> _Provided data_:

::::

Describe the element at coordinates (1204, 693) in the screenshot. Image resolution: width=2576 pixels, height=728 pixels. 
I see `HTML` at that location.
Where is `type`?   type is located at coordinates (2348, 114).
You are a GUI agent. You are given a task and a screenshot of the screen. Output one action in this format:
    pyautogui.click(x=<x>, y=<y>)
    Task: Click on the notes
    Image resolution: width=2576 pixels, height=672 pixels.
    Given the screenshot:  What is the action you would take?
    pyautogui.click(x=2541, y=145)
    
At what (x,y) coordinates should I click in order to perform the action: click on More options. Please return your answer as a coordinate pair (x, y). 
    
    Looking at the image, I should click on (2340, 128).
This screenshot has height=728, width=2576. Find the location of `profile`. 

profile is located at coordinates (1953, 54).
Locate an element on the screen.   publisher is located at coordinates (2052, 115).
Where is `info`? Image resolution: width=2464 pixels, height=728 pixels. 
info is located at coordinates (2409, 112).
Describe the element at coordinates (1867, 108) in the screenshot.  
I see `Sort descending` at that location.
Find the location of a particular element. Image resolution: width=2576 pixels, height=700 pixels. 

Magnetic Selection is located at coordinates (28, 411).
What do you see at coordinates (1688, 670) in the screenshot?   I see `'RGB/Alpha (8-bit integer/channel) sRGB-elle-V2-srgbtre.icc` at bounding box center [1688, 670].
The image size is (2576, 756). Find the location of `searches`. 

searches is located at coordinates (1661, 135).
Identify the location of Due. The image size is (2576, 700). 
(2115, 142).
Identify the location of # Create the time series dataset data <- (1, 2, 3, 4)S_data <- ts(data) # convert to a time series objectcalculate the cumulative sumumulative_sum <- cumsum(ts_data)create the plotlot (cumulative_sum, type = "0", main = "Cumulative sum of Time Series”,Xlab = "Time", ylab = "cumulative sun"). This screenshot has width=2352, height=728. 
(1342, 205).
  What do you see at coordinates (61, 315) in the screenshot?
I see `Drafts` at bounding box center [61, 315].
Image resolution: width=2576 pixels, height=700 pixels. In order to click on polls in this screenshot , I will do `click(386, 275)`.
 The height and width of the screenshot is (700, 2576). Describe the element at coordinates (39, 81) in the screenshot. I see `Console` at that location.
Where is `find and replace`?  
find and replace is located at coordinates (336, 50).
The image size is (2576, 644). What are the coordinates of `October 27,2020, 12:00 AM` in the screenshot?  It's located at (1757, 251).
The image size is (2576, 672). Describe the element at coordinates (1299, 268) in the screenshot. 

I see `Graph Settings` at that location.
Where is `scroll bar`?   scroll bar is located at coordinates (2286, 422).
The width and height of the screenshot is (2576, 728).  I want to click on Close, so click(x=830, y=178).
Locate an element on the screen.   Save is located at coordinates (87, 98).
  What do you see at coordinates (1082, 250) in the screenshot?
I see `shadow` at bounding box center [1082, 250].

::::

> _Aim_:
Please retype the listing above word for word, from its first line to its last.

> _Response to this task_:
Describe the element at coordinates (1204, 693) in the screenshot. Image resolution: width=2576 pixels, height=728 pixels. 
I see `HTML` at that location.
Where is `type`?   type is located at coordinates (2348, 114).
You are a GUI agent. You are given a task and a screenshot of the screen. Output one action in this format:
    pyautogui.click(x=<x>, y=<y>)
    Task: Click on the notes
    Image resolution: width=2576 pixels, height=672 pixels.
    Given the screenshot:  What is the action you would take?
    pyautogui.click(x=2541, y=145)
    
At what (x,y) coordinates should I click in order to perform the action: click on More options. Please return your answer as a coordinate pair (x, y). 
    
    Looking at the image, I should click on (2340, 128).
This screenshot has height=728, width=2576. Find the location of `profile`. 

profile is located at coordinates (1953, 54).
Locate an element on the screen.   publisher is located at coordinates (2052, 115).
Where is `info`? Image resolution: width=2464 pixels, height=728 pixels. 
info is located at coordinates (2409, 112).
Describe the element at coordinates (1867, 108) in the screenshot.  
I see `Sort descending` at that location.
Find the location of a particular element. Image resolution: width=2576 pixels, height=700 pixels. 

Magnetic Selection is located at coordinates (28, 411).
What do you see at coordinates (1688, 670) in the screenshot?   I see `'RGB/Alpha (8-bit integer/channel) sRGB-elle-V2-srgbtre.icc` at bounding box center [1688, 670].
The image size is (2576, 756). Find the location of `searches`. 

searches is located at coordinates (1661, 135).
Identify the location of Due. The image size is (2576, 700). 
(2115, 142).
Identify the location of # Create the time series dataset data <- (1, 2, 3, 4)S_data <- ts(data) # convert to a time series objectcalculate the cumulative sumumulative_sum <- cumsum(ts_data)create the plotlot (cumulative_sum, type = "0", main = "Cumulative sum of Time Series”,Xlab = "Time", ylab = "cumulative sun"). This screenshot has width=2352, height=728. 
(1342, 205).
  What do you see at coordinates (61, 315) in the screenshot?
I see `Drafts` at bounding box center [61, 315].
Image resolution: width=2576 pixels, height=700 pixels. In order to click on polls in this screenshot , I will do `click(386, 275)`.
 The height and width of the screenshot is (700, 2576). Describe the element at coordinates (39, 81) in the screenshot. I see `Console` at that location.
Where is `find and replace`?  
find and replace is located at coordinates (336, 50).
The image size is (2576, 644). What are the coordinates of `October 27,2020, 12:00 AM` in the screenshot?  It's located at (1757, 251).
The image size is (2576, 672). Describe the element at coordinates (1299, 268) in the screenshot. 

I see `Graph Settings` at that location.
Where is `scroll bar`?   scroll bar is located at coordinates (2286, 422).
The width and height of the screenshot is (2576, 728).  I want to click on Close, so click(x=830, y=178).
Locate an element on the screen.   Save is located at coordinates (87, 98).
  What do you see at coordinates (1082, 250) in the screenshot?
I see `shadow` at bounding box center [1082, 250].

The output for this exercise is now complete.